С абсолютно непроницаемым лицом Ксавье аккуратно положил подготовленные для «шатобриана» куски мраморного мяса на решетку и, держа в руке нож, стал снова спускаться по лестнице в холодную мясную кладовую.
«Вот и хорошо», — подумал Эскофье. И тут кто-то крикнул ему:
— Он здесь! — Эскофье моментально вытер руки и принялся за работу. Министр Гамбетта не любил, когда его заставляли ждать.
Глава 8
Эскофье, разумеется, слышал о том рождественском обеде. Когда на стол подают жаркое из кенгуру и слона, это не может пройти незамеченным даже во время осады.
Обитатели зоопарка — вот кто стал практически последней надеждой для таких кафе, как «Вуазен». Перед началом осады менеджер успел, правда, набить кладовые — там были и сосуды с живой рыбой, и клетки с живыми кроликами, и молочные поросята, и фазаны, и куры; но к декабрю закончилась даже конина. И — как это сумел запечатлеть в своих бессмертных рисунках и гравюрах Гюстав Доре — на рынках стали продавать выпотрошенных и связанных за лапки крыс по франку за штуку; а за самых крупных, вес которых порой достигал почти двух фунтов, просили по полтора франка.
Праздник Рождества пришелся на девяносто девятый день осады Парижа. Так что этот жутковатый праздничный пир был неизбежен. Зоопарк в Ботаническом саду оказался не в состоянии прокормить столько экзотических животных. Пощады не было даже знаменитым Кастору и Поллуксу, единственной в Париже паре слонов. Этот праздничный обед стал данью их исключительной красоте и ознаменовал спасение — по крайней мере, для тех, кто смог себе позволить подобное угощение. Но таких было очень и очень немного. В подавляющем большинстве парижане умирали — от голода, пищевых отравлений и пневмонии. И все же жизнь парижских кафе продолжалась. Ведь именно они, в конце концов, были душой этого города.

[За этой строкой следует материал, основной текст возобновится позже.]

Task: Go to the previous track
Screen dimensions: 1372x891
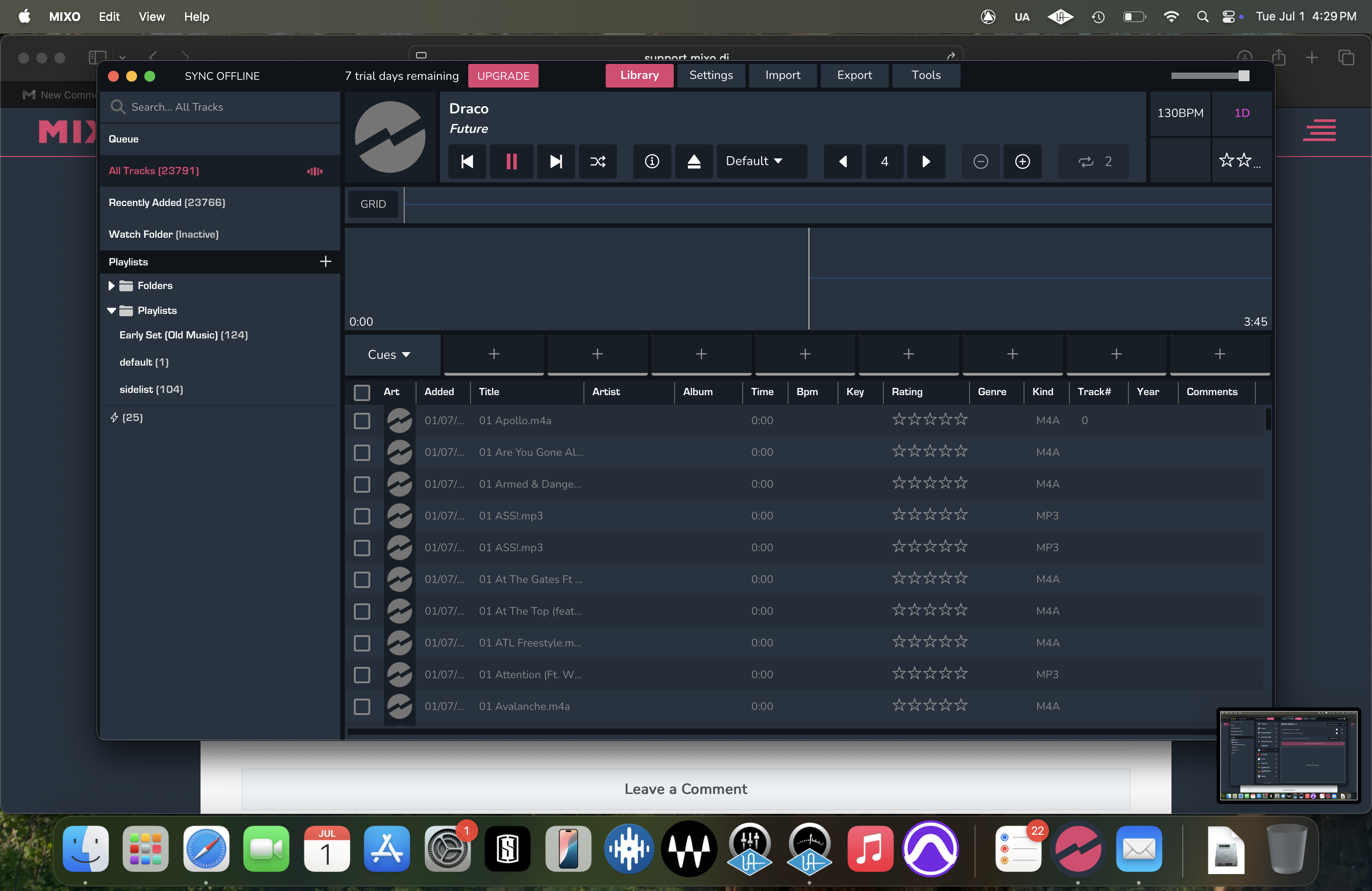Action: [x=467, y=162]
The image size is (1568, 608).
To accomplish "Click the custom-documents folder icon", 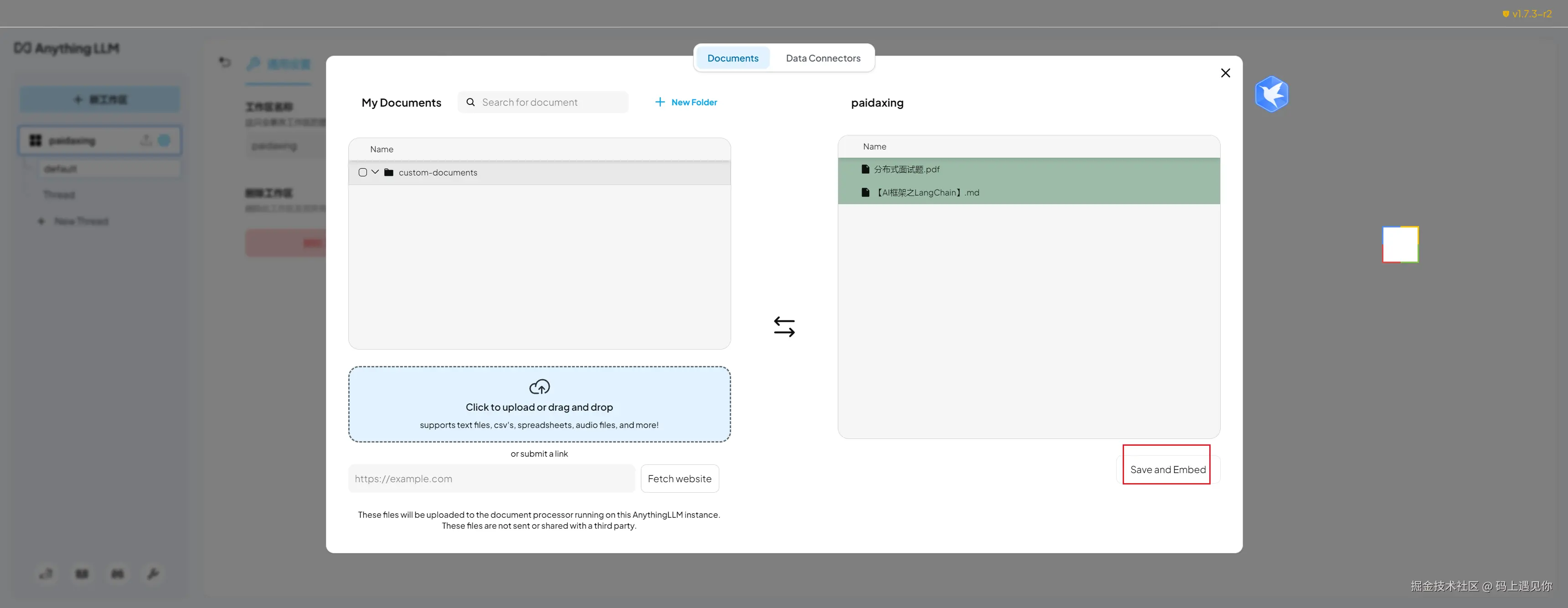I will tap(389, 172).
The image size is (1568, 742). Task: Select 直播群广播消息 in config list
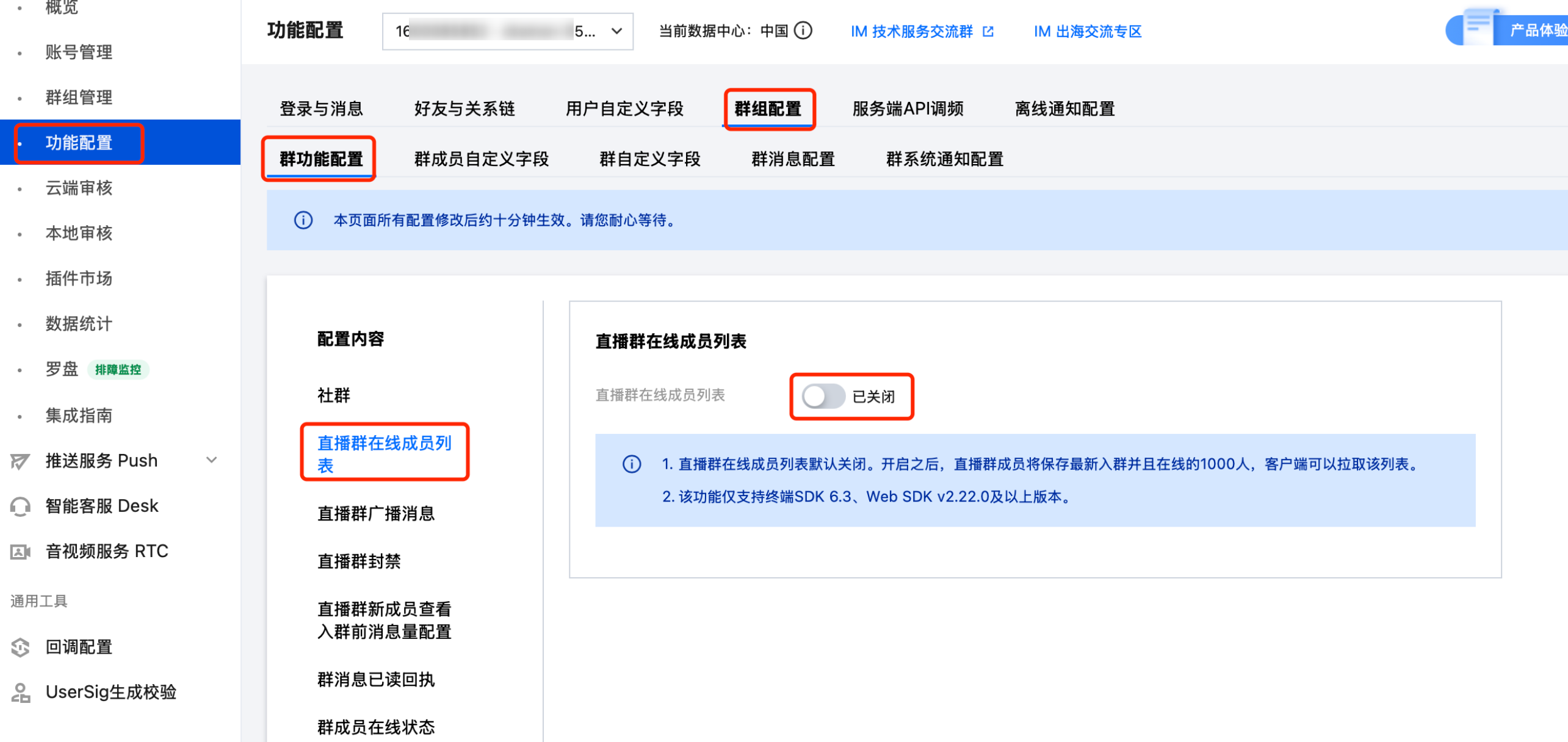(x=375, y=513)
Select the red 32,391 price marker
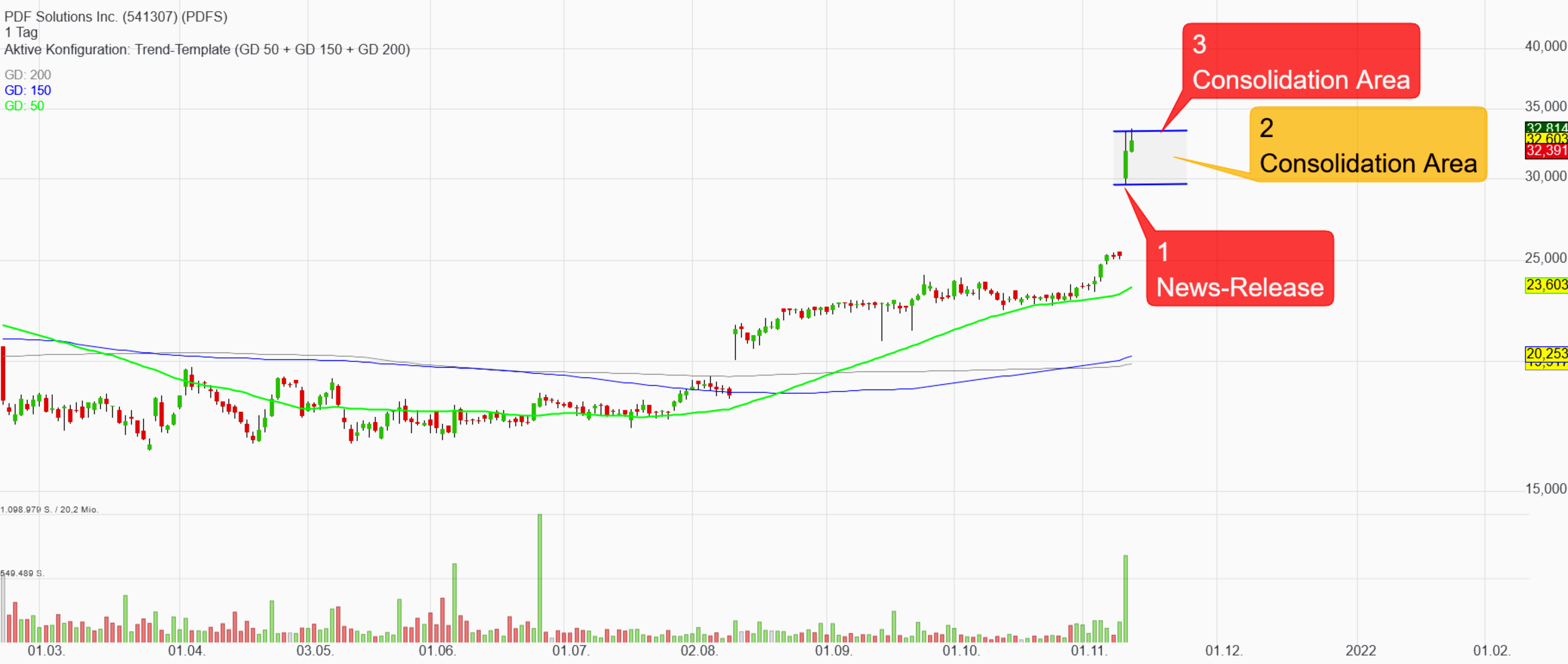1568x664 pixels. (1546, 151)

Когда Эскофье увидел список тех вин, которые Гамбетта заказал для своей тайной трапезы, он сразу понял: это, безусловно, те самые вина, которые подавали во время знаменитого рождественского обеда, — «Латур Бланш»-1861, «Шато Палме»-1864, «Мутон Ротшильд»-1846, «Романе-Конти»-1858 и даже «Гран Порто»-1827.
— И еще «Боллинже»? — спросил Эскофье. Гамбетта улыбнулся.

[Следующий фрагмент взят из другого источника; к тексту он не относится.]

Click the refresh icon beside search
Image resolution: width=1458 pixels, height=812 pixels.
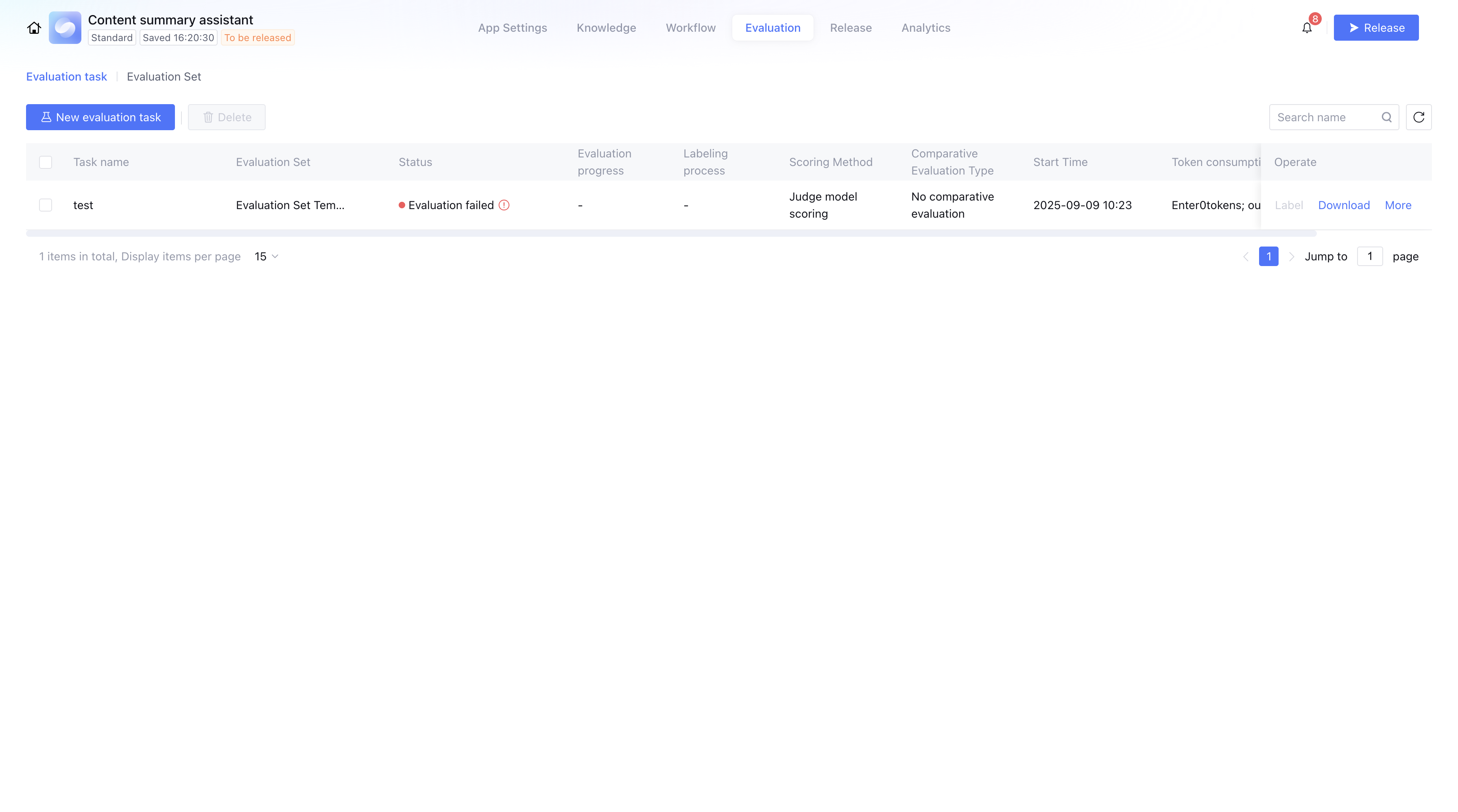1419,117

— Вы, разумеется, все поняли, — сказал он. — Я знал, что утаить это от вас будет невозможно.
— Я никогда не забываю ни одного меню. Это мой дар и, одновременно, мое проклятье. К несчастью, единственное из перечисленных вин, еще оставшееся у нас в погребе, — это «Ротшильд». Оно действительно прекрасно, хотя, на мой взгляд, несколько меланхолично, и наверняка пробудит те самые воспоминания.

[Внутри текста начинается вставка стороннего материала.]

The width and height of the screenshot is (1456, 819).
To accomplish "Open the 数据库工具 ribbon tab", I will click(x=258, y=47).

Праздник в кафе «Вуазен» начался тогда с фаршированной головы осла; далее были поданы жаркое из верблюда, консоме из слона, рагу из кенгуру, задняя лапа волка, приготовленная как оленья нога, и Le chat flanqu'e de rats — «Кошка в окружении крыс». Там подавали также La Terrine d’Anteloupe aux Truffles — террин из мяса тощей, кожа да кости, антилопы, фаршированный фуа-гра и трюфелями, — кушанье, которое поразительно напоминало то самое фаршированное седло ягненка, которое заказал к ужину Гамбетта.
Предвкушая этот ужин, Эскофье испытывал противную слабость, еще более усилившуюся, когда Гамбетта внезапно потребовал, чтобы удалили всех официантов, а кушанья подавал бы сам Эскофье, который к тому же должен был сам же все и приготовить.
— Вы ведь тогда были в Меце, не так ли? — спросил Гамбетта. Эскофье никогда этого не скрывал, но все же был удивлен подобной осведомленностью министра.
— Это было так давно.
— Мне кажется, вам, великому шеф-повару, истинному волшебнику кулинарии, наверняка было невыносимо сложно пережить такой голод. Признайтесь, вам ведь, должно быть, каждую ночь снились пирожные и шампанское?
Эскофье вытаскивал со стоек отобранные бутылки вина, надеясь, что разговор сам собой примет несколько иной оборот. На кухне он никогда не говорил о войне и никогда никому не позволял этого делать. Война закончилась. И хватит.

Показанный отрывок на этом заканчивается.